### Task brief
Recast the lines of the rows below as a Markdown table with the columns Line and Text, giving each nonblank line a number and dropping the blank ones. Leave the pictures out.

★ ★ ★

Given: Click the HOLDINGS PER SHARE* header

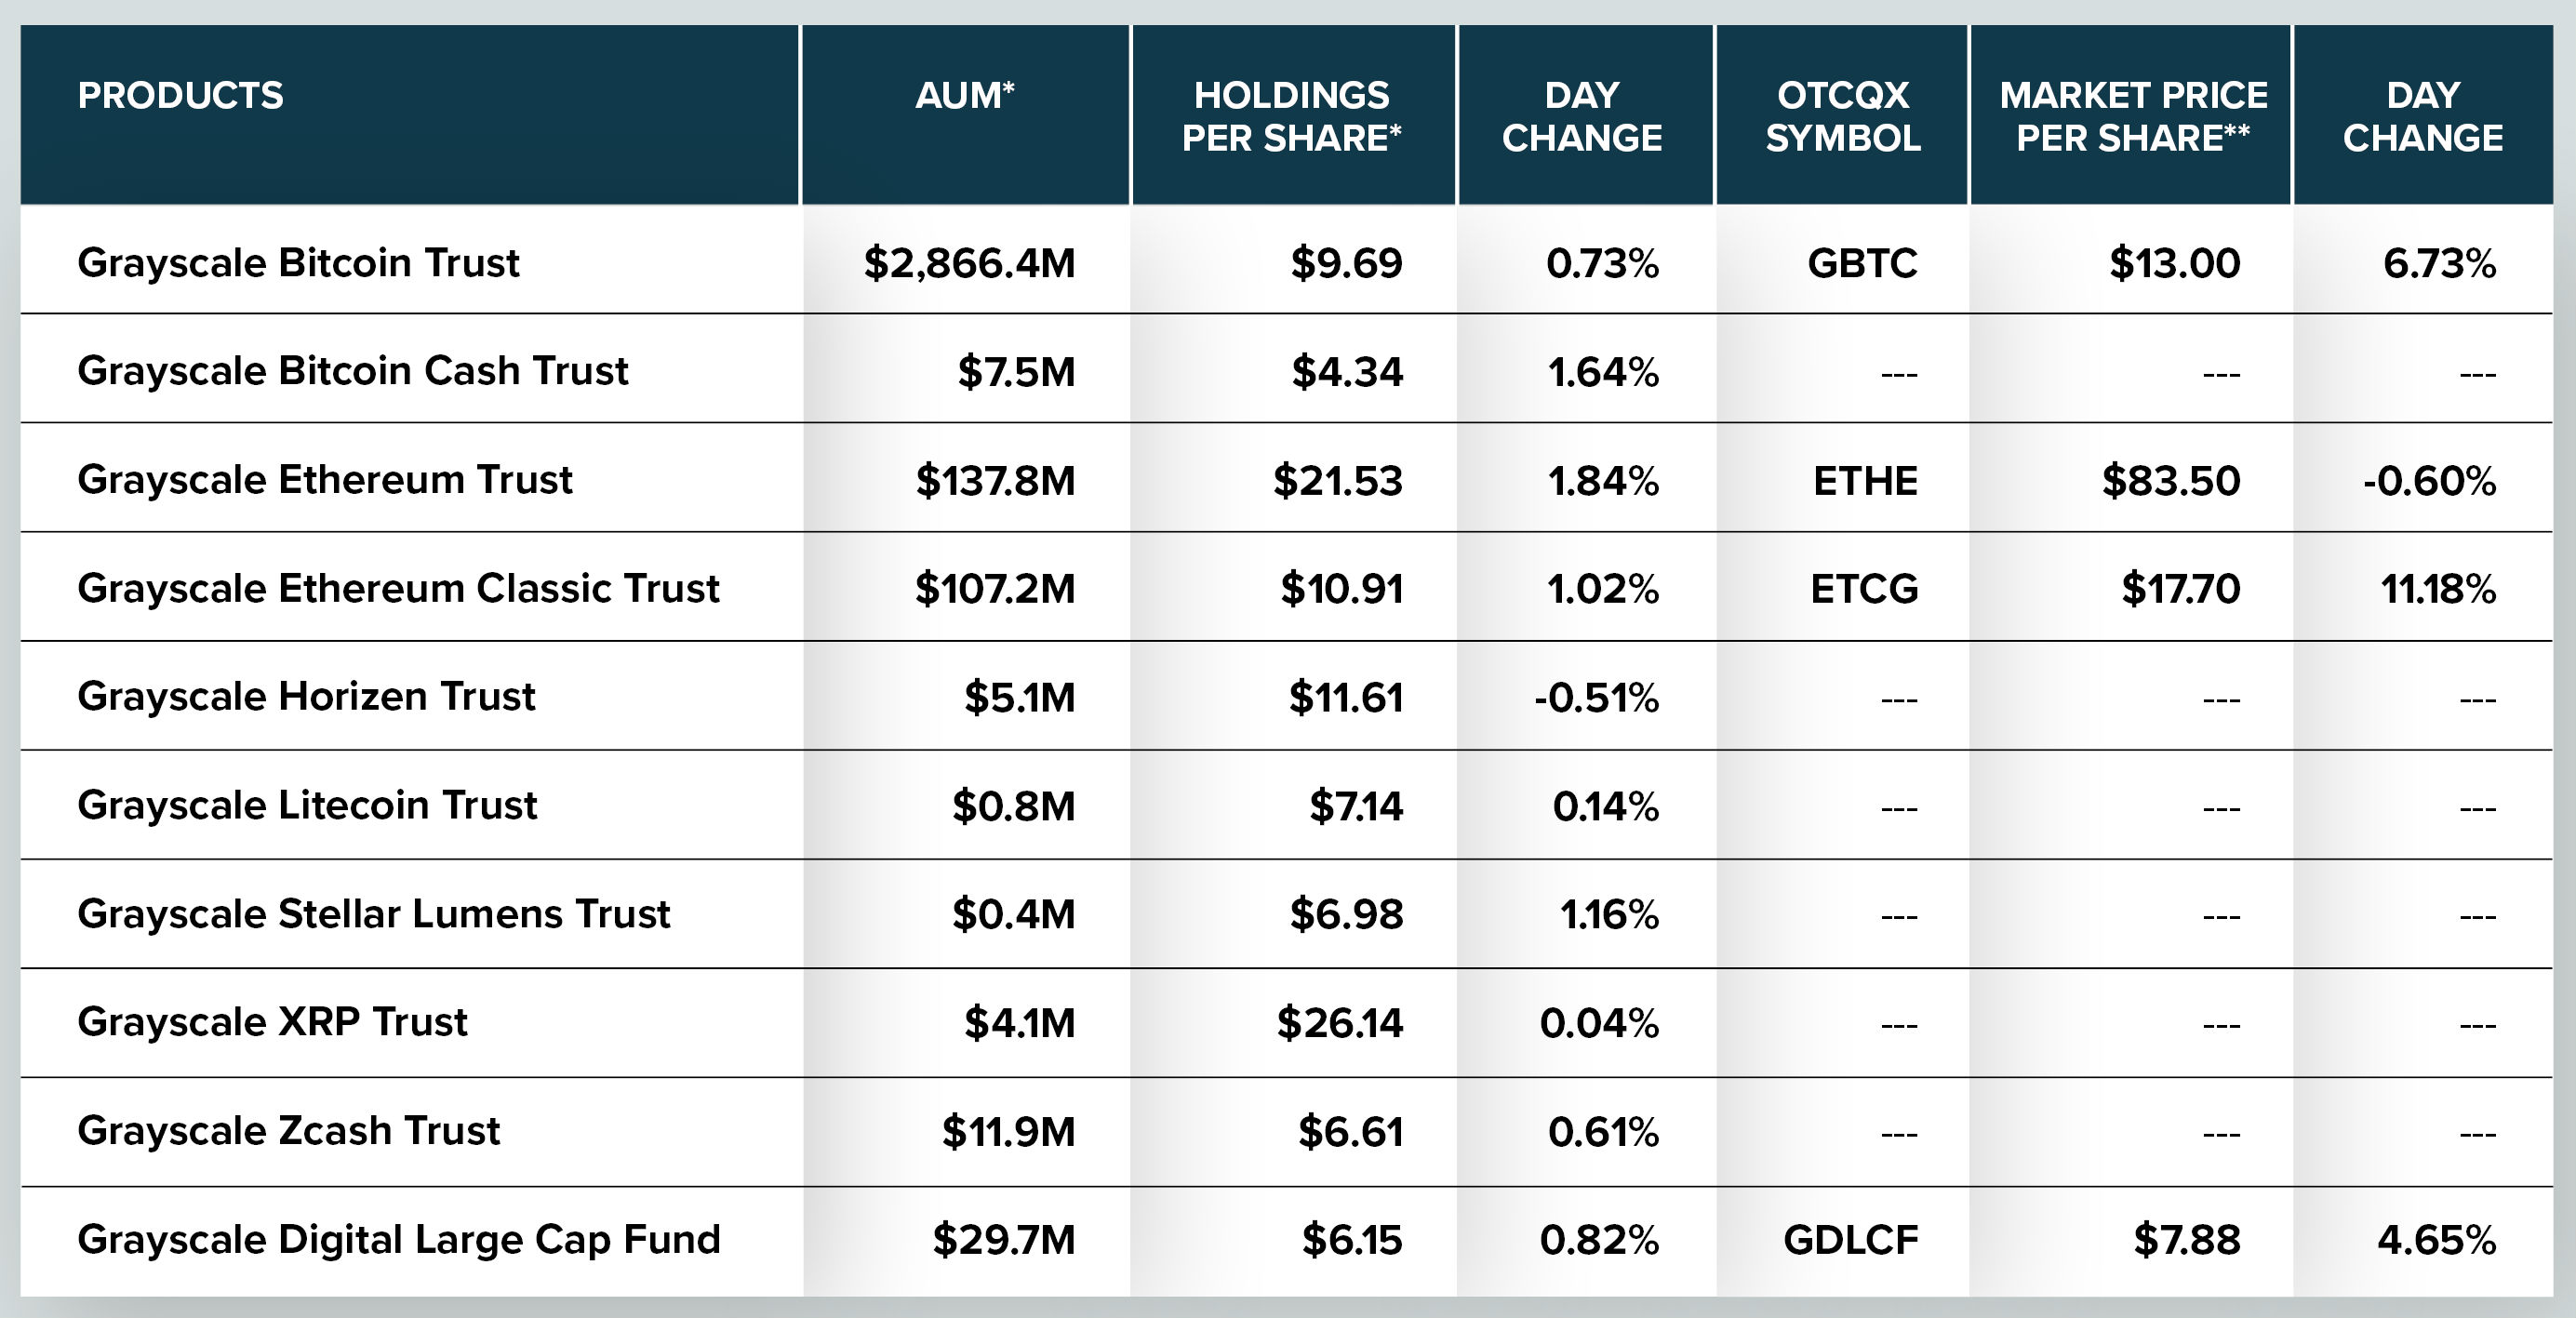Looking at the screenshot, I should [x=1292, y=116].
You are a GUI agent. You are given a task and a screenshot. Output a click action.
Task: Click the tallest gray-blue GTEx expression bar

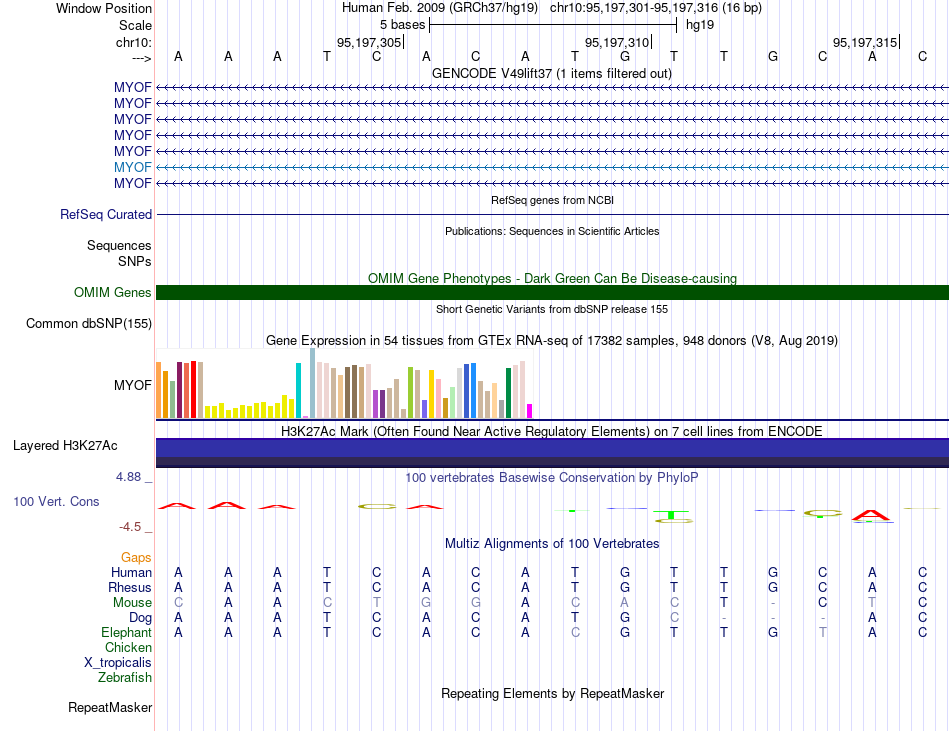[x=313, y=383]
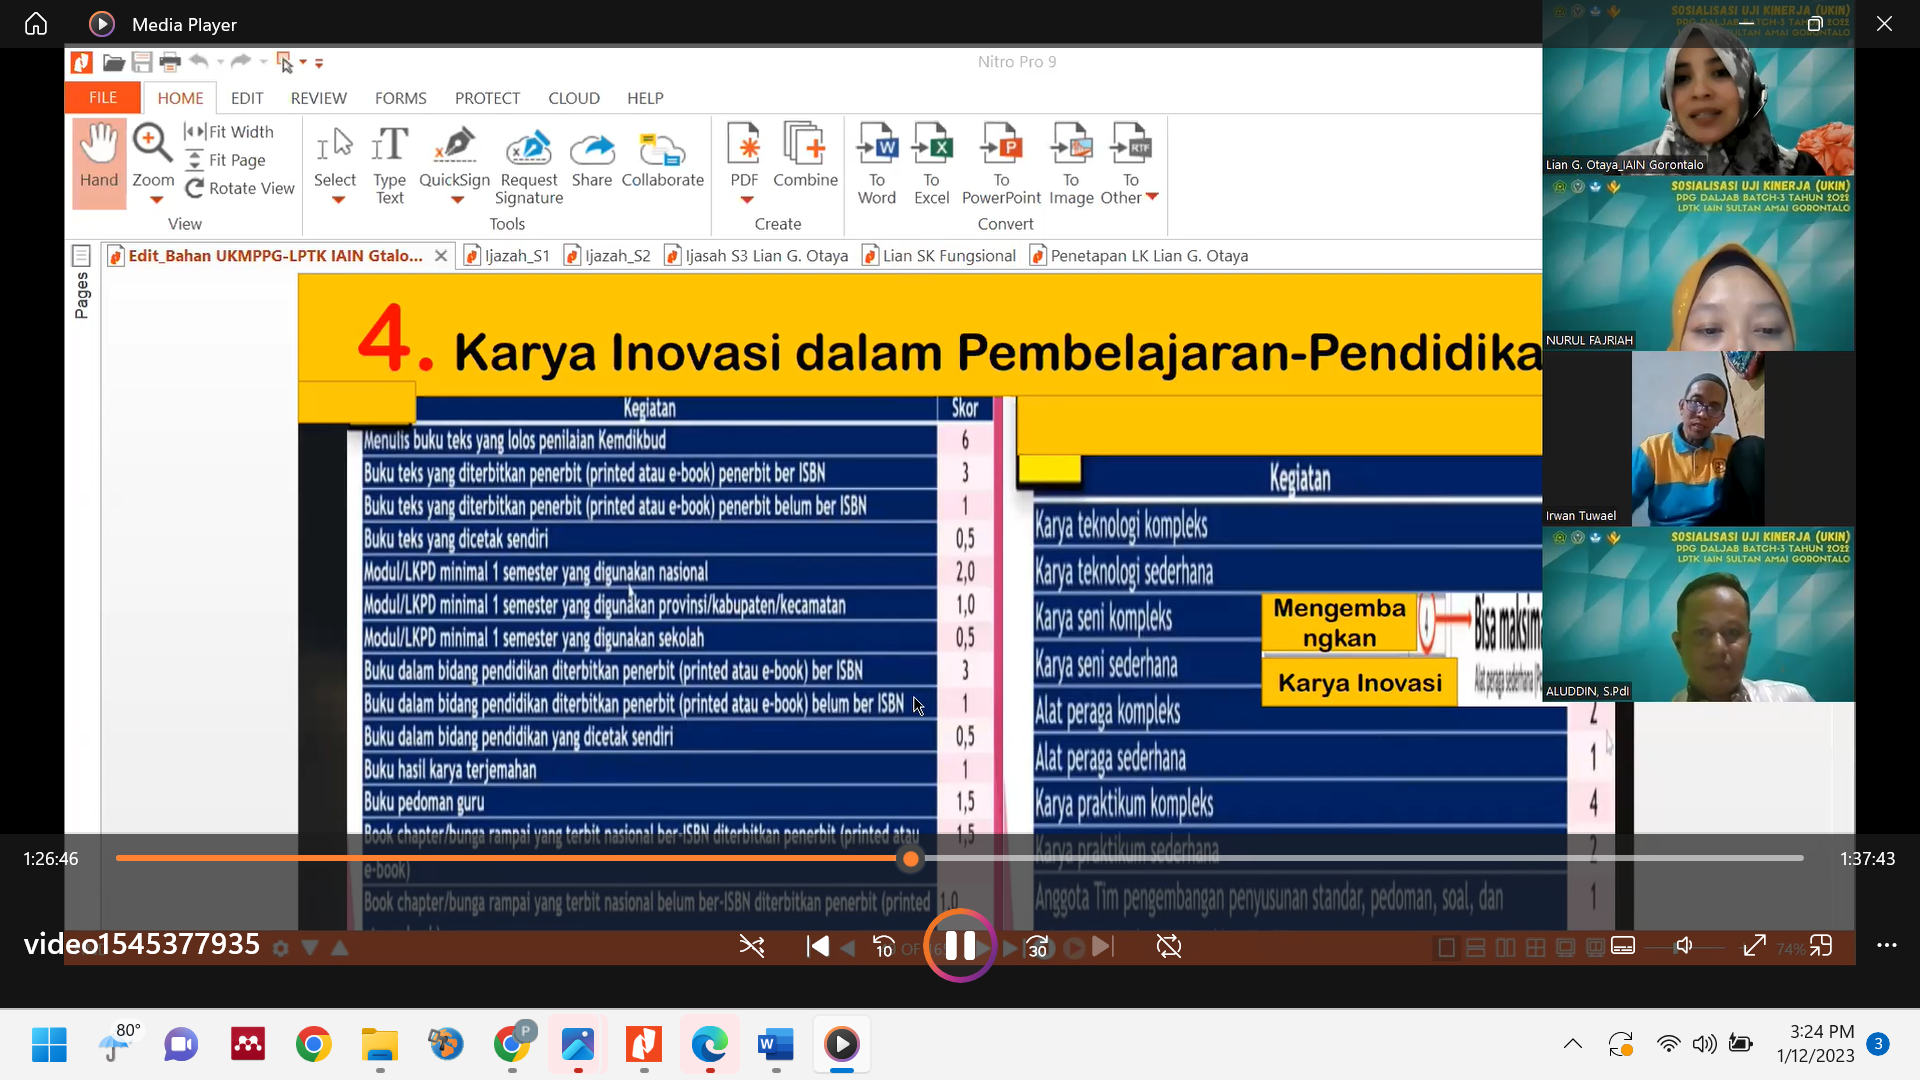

★ ★ ★

### Answer to this exercise
| Line | Text |
|---|---|
| 1 | Given: Click the HOLDINGS PER SHARE* header |
| 2 | Looking at the screenshot, I should [x=1292, y=116]. |
| 3 | You are a GUI agent. You are given a task and a screenshot. Output a click action. |
| 4 | Task: Click the tallest gray-blue GTEx expression bar |
| 5 | [x=313, y=383] |